> [PASSAGE SHOWN]
Plaintiffs allege that because Defendants failed to comply with ILSA, they violated ILSA by failing to disclose and intentionally concealed that buyers had an absolute right to rescind their purchase contracts within two years of the date of signing and making affirmative misrepresentations regarding the right to rescind to prevent Plaintiffs from exercising it. Defendants are 5th Rock, LLC (“Seller”), the seller and developer of the Hard Rock; MKP One, LLC (“MKP”), the managing member of 5th Rock and the party that signed these contracts on behalf of 5th Rock; Tarsadia Hotels (Tarsadia), an entity 5th Rock retained to assist in the development, and subsequently the operation, and management of the Hotel after opening; Gregory Casserly, the President and member of the Board of Directors of Tarsadia; Tushar Patel, and B.U. Patel, shareholders and members of the Board of Directors of Tarsadia; and Gaslamp Holdings, LLC (“Gaslamp”), an affiliate of 5th Rock that owned the land underlying the Hard Rock. Playground was the real estate broker for the Hard Rock.

Around 2005, Defendants, through 5th Rock, began to develop a mixed-use development to include 420 guestroom commercial condominium units (“Units”) called the “Hard Rock Hotel & Condominium” located at 205 Fifth Avenue in San Diego, California. Starting around May 18, 2006, Plaintiffs and 5th Rock executed a pre-printed, standardized Purchase Contract and Escrow Instructions (“Purchase Contract”) prepared by Defendants for the purchase of one or more Units at the Hard Rock Project. Most closed escrow on their Units in 2007.

Plaintiffs assert that Defendants violated the Interstate Land Sales Full Disclosure Act, 15 U.S.C. §§ 1701 et seq. (“ILSA”) by failing to disclose and intentionally concealing Plaintiffs' right to rescind their purchase contracts within two years of the date of signing the Contracts. Under 15 U.S.C. § 1703(d)(2) of the ILSA, a developer is required to include in the buyer default provision of the purchase contract written notice of a 20–day opportunity for the buyer to remedy default or breach of contract. 15 U.S.C. § 1703(d)(2). If a developer does not include the default remedy provision in the contracts, buyers then have an absolute two-year right to rescind. 15 U.S.C. § 1703(d).

> [EXERCISE]
Reproduce the ILSA passage above verbatim, everything from "Around 2005, Defendants, through" down to "Units in 2007.".

> [SOURCE DATA]
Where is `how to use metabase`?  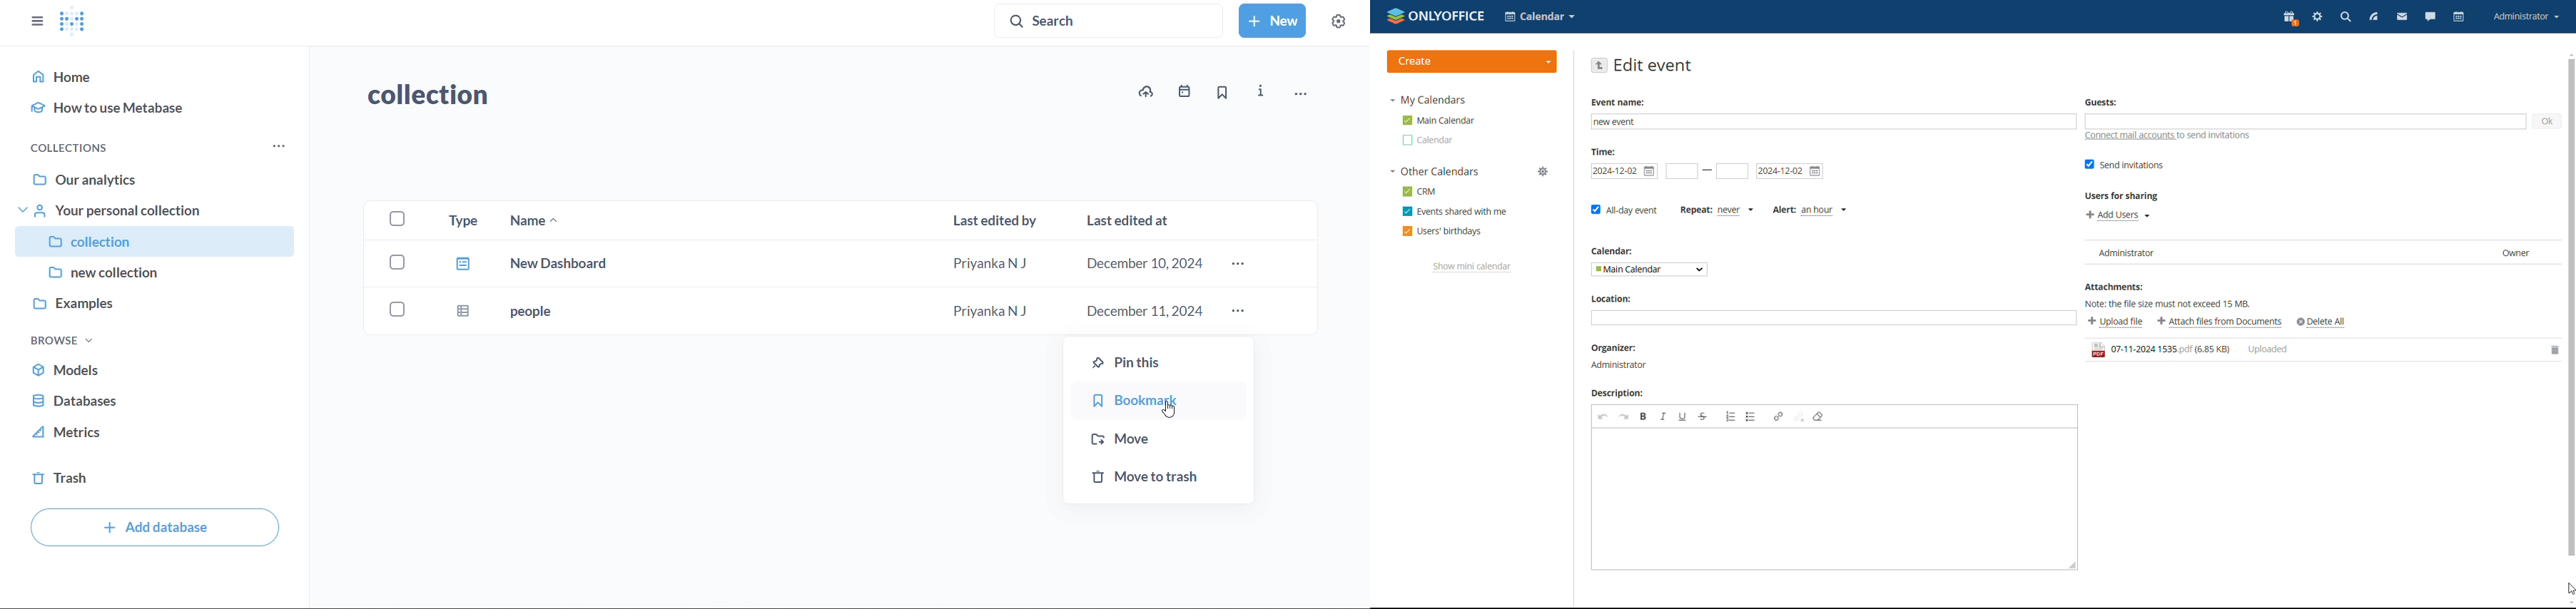
how to use metabase is located at coordinates (156, 107).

> [SOLUTION FOR THIS TASK]
Around 2005, Defendants, through 5th Rock, began to develop a mixed-use development to include 420 guestroom commercial condominium units (“Units”) called the “Hard Rock Hotel & Condominium” located at 205 Fifth Avenue in San Diego, California. Starting around May 18, 2006, Plaintiffs and 5th Rock executed a pre-printed, standardized Purchase Contract and Escrow Instructions (“Purchase Contract”) prepared by Defendants for the purchase of one or more Units at the Hard Rock Project. Most closed escrow on their Units in 2007.